あの。飛田先輩が未だ言い足りないという顔をしてますが……。


「鬼塚が補助につかなかったのは何故だ?」


「あ。いや。俺はその……」


「自分は新人勧誘にふさわしくない容姿と噂があるから

だったかしら?」

冷静になった飛田先輩から告げられる。

遠藤に話したこと。聞かれていたのか……。


フーっと。またしても丸山部長が息を吐いた。

「鬼塚。

お前はどうも勘違いしているようだから伝えるが、

お前も新人勧誘のビデオには出てもらうぞ」


「いや。でも。俺は……」


「お前がビデオに映っていたから

入部しないという奴だったら、

例え入部したとしても、

そんな奴は直ぐに辞めるんじゃないか?」

丸山が至極当然と言った形で話した。


「……考えてみればそうよねぇ」

飛田先輩が同意を示す。


「鬼塚。

いい機会だから伝えておくが

陸上は髪の毛の色や顔、ましてや噂でするもんじゃ無い。

それに3ヶ月も見ていればお前がどういう気持ちで

陸上に取り組んでいるかぐらいは分かる。

……。
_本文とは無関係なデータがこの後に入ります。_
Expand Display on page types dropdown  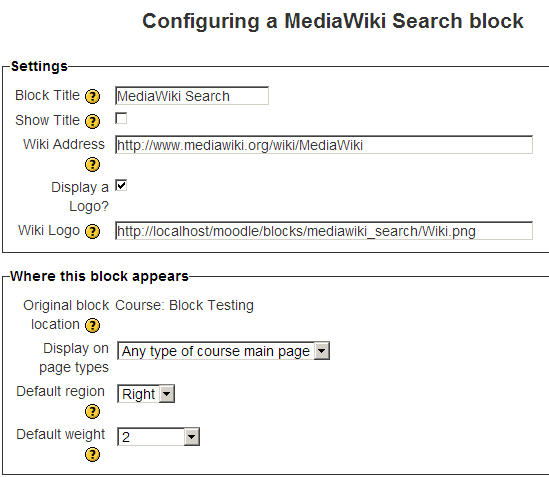click(223, 351)
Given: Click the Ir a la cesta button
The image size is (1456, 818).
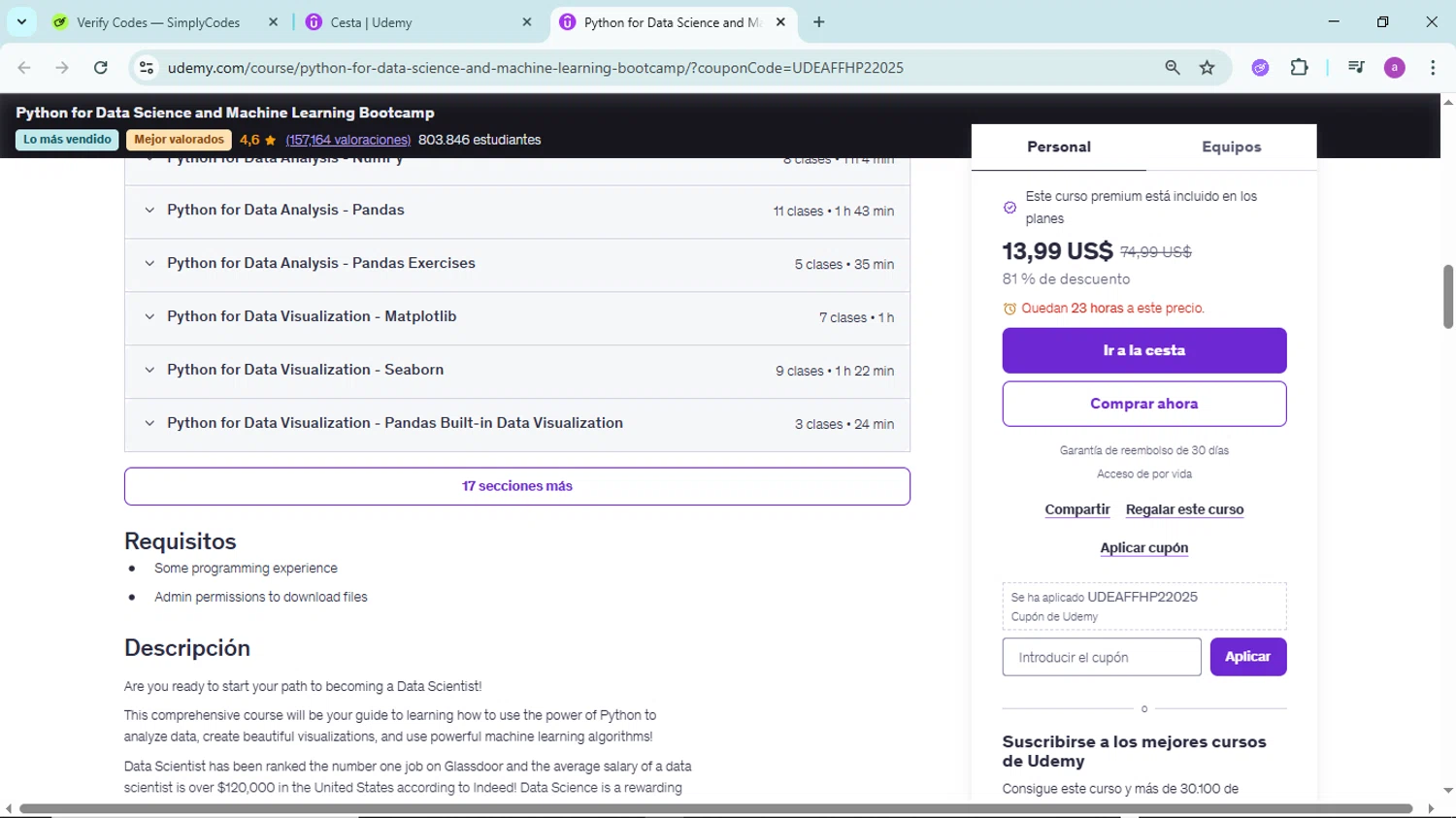Looking at the screenshot, I should 1143,350.
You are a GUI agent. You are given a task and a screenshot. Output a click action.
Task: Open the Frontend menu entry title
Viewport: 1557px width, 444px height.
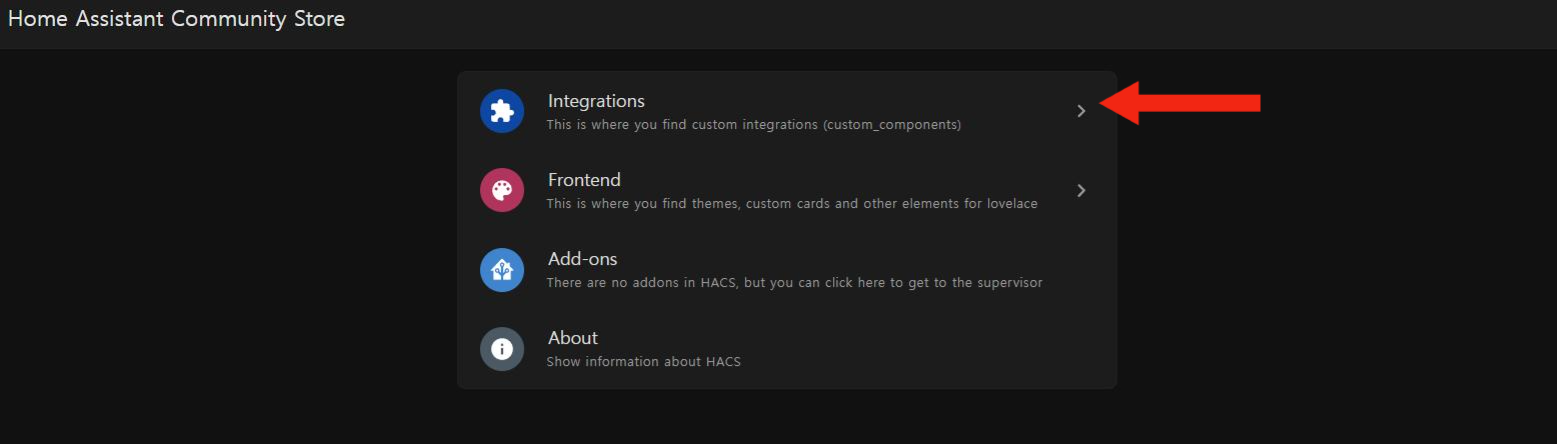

陸上は個人競技と言われているが

そうじゃ無い。

お前は練習前の準備でも他の競技の準備もしっかり手伝っているし

初心者の遠藤の面倒もしっかり見ている」

丸山先輩が俺を真正面に見据えて話す。


「お前がいるから

陸上部に入らないとか辞めるなどという

新入部員なら辞めてもらって結構だ。

……。そんな奴らは陸上部に要らない」


「……むしろお前がこの部には必要な存在なんだ。

いいか?

鬼塚……。

その自覚と自信を持て!」

トンと丸山先輩がおれの右肩に手を置いた。


「いいな!」


「そうそう。もっと自信持ちなさい!

錆びた砲丸、自主的に磨いたのもあんた達なんでしょ。

立派にやってるわよ」

飛田先輩にそう言われながら、俺は背中をバンバンと叩かれた。


「あ。有難うございます」

余りにも突然だった。

お礼の言葉しか出なかった。


「鬼塚に聞きたいことや言いたいことはそれぐらいだな」

行っていいぞという言葉である。


「あの。俺。それだったら……

今日練習できてないんで、外ちょっと走ってきます」

気恥ずかしくて、俺はたまらず飛び出していた。

直ぐに汗か涙か分からないもので顔が溢れてしまった。




「ホント。

アイツが入部するって聞いた時は

どうなるかと思ってたけど

実際、可愛い後輩よね」

鬼塚が去った後で、飛田が誰に話すともなく喋った。


「お前にもあれぐらいの可愛いげがあればなぁ……」

飛田の横にいた丸山はしみじみと呟いた。


「あんたはどうしてイチイチそう一言多いの!」

飛田はその言葉に過剰に反応する。


「飛田……。今の彼氏逃すなよ。

お前みたいな色気の無いはねっかえり

貰ってくれる奴なんざ貴重……」

丸山は最後まで語る前に、飛田から飛び蹴りを喰らっていた。